***** EXERCISE INPUTS

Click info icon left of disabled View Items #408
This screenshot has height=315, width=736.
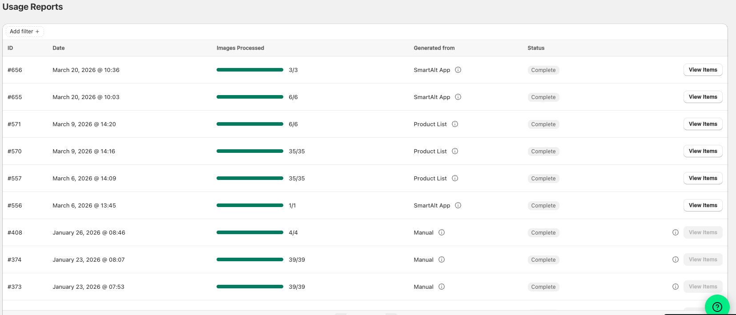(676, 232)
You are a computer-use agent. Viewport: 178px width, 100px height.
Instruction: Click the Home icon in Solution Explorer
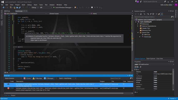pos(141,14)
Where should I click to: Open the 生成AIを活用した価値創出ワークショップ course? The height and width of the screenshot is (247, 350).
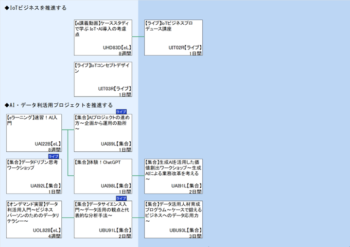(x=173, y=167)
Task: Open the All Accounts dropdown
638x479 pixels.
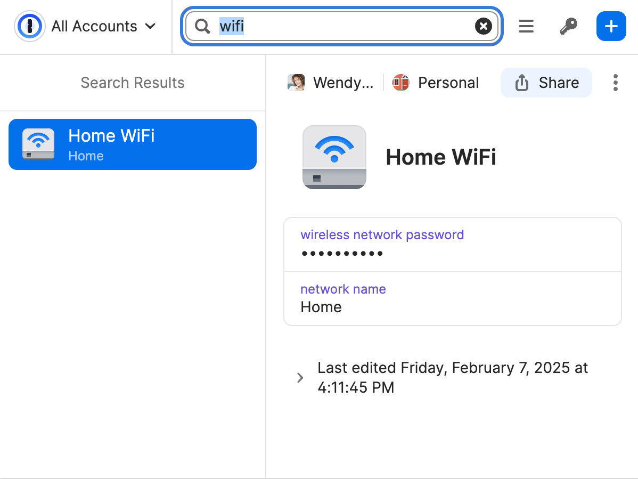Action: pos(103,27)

**********
***** EXERCISE INPUTS

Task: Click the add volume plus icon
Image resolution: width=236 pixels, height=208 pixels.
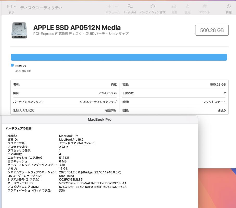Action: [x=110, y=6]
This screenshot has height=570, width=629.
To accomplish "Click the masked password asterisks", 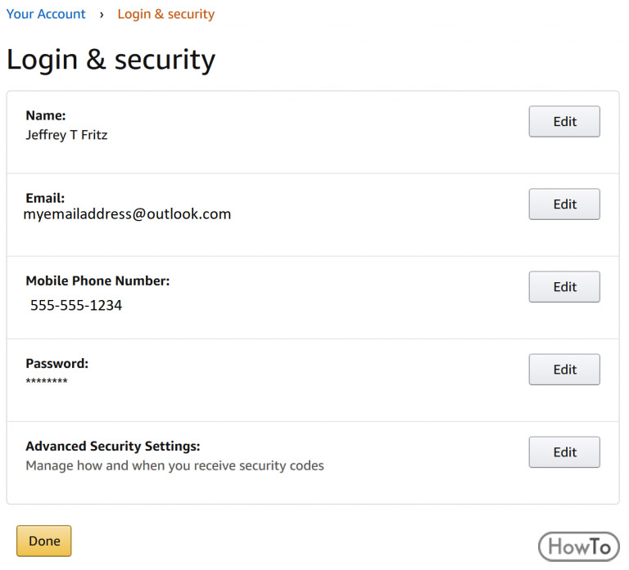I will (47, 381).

**********

▶ _INSTRUCTIONS TO FOLLOW_
Using the listing above, show each line holding the string "Task".

▶ _OUTPUT_
Task: Open the All Accounts dropdown
Task: Click the add volume plus icon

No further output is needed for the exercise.